◆ TASK DESCRIPTION: Return the lines of the material word for word, starting at its first line and ending at the line that contains "click(x=399, y=214)".

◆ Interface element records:
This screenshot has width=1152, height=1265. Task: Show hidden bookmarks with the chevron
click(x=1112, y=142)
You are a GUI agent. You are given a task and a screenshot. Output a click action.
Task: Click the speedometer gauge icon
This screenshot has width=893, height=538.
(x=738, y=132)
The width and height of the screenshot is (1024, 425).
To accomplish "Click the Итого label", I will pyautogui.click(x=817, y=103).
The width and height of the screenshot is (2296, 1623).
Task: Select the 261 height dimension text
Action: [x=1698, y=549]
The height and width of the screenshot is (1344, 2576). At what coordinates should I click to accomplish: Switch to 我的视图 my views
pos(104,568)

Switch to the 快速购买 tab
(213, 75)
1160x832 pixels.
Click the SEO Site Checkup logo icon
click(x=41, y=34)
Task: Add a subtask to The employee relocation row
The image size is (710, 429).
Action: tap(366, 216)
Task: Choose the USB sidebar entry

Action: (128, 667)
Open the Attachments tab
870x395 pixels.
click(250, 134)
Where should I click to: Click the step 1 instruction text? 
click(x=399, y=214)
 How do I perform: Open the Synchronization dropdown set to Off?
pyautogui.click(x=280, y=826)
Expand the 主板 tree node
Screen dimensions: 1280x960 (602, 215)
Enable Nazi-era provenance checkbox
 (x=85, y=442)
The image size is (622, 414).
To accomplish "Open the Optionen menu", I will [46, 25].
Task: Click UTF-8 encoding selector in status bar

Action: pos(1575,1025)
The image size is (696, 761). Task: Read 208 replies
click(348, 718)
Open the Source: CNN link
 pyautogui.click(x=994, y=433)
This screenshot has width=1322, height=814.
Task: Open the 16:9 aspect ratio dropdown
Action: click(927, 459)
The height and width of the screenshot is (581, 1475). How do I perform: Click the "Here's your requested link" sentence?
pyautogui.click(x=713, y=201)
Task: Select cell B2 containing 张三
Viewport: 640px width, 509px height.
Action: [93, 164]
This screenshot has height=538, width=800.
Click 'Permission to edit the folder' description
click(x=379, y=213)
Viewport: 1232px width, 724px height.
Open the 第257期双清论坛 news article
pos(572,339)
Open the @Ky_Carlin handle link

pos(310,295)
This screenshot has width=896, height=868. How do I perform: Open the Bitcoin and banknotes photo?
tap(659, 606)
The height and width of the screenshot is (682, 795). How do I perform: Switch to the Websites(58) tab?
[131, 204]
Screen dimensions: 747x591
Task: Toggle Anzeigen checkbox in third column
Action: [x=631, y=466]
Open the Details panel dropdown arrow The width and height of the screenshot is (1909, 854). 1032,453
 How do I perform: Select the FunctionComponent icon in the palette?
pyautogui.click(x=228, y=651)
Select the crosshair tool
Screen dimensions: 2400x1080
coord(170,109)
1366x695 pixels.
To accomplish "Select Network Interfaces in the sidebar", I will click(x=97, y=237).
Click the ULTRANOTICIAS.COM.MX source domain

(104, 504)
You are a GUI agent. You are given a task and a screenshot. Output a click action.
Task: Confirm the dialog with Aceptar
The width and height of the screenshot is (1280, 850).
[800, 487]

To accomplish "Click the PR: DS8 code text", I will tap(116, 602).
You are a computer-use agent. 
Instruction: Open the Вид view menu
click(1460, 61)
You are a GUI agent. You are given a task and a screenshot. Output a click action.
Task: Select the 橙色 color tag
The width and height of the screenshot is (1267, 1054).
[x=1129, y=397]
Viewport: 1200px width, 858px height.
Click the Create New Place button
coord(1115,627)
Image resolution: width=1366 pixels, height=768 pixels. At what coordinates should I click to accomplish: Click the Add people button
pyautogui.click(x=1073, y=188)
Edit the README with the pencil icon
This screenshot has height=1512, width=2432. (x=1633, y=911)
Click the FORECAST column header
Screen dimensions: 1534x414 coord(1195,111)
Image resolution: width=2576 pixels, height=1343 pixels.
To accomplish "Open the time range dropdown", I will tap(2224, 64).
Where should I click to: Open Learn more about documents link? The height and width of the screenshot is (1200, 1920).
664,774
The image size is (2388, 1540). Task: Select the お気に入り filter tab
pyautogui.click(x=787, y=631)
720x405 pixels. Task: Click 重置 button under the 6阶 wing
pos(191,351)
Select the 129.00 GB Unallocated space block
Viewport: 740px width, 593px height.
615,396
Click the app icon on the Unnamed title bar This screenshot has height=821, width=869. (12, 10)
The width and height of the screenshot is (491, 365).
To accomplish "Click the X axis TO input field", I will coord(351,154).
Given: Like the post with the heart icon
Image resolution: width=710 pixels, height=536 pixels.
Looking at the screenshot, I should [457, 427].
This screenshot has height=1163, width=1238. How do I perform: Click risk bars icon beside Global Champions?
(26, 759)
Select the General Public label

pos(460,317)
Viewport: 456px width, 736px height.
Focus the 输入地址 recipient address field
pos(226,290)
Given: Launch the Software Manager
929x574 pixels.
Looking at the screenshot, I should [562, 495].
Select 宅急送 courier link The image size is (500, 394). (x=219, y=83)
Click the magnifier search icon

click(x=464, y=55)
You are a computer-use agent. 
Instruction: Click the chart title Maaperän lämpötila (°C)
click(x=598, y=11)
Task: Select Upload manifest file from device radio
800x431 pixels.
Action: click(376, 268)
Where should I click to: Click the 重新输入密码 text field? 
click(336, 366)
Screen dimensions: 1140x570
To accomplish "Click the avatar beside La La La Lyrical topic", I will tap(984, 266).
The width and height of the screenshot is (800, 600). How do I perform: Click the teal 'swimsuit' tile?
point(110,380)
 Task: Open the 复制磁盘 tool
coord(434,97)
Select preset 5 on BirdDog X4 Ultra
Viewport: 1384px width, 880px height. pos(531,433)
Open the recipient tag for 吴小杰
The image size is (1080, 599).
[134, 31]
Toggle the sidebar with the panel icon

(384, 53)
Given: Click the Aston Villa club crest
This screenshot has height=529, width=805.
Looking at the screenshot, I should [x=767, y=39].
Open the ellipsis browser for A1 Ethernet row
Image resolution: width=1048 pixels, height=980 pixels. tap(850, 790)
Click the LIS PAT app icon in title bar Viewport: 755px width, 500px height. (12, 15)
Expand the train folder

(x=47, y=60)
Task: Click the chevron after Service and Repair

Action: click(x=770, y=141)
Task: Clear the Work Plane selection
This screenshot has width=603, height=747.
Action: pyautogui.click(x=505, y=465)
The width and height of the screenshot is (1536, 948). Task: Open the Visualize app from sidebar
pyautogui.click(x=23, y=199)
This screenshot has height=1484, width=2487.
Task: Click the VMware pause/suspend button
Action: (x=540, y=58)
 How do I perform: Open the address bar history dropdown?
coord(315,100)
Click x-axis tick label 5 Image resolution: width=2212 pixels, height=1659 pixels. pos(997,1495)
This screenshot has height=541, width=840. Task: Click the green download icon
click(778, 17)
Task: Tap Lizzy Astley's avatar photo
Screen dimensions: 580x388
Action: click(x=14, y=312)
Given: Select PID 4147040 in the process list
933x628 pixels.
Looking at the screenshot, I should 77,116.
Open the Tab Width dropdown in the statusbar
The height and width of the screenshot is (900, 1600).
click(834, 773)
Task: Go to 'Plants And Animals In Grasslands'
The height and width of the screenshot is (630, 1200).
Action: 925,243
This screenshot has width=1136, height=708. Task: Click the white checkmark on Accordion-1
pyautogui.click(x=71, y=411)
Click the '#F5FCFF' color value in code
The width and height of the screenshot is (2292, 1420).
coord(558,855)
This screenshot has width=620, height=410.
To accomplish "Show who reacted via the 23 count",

◆ WRITTEN SOLUTION:
This screenshot has width=1152, height=1265. Task: Show hidden bookmarks with the chevron
click(x=1112, y=142)
You are a GUI agent. You are given a task and a screenshot. Output a click action.
Task: Click the speedometer gauge icon
This screenshot has width=893, height=538.
(x=738, y=132)
The width and height of the screenshot is (1024, 425).
To accomplish "Click the Итого label", I will pyautogui.click(x=817, y=103).
The width and height of the screenshot is (2296, 1623).
Task: Select the 261 height dimension text
Action: [x=1698, y=549]
The height and width of the screenshot is (1344, 2576). At what coordinates should I click to accomplish: Switch to 我的视图 my views
pos(104,568)

Switch to the 快速购买 tab
(213, 75)
1160x832 pixels.
Click the SEO Site Checkup logo icon
click(x=41, y=34)
Task: Add a subtask to The employee relocation row
The image size is (710, 429).
Action: tap(366, 216)
Task: Choose the USB sidebar entry

Action: (128, 667)
Open the Attachments tab
870x395 pixels.
click(250, 134)
Where should I click to: Click the step 1 instruction text? 
click(x=399, y=214)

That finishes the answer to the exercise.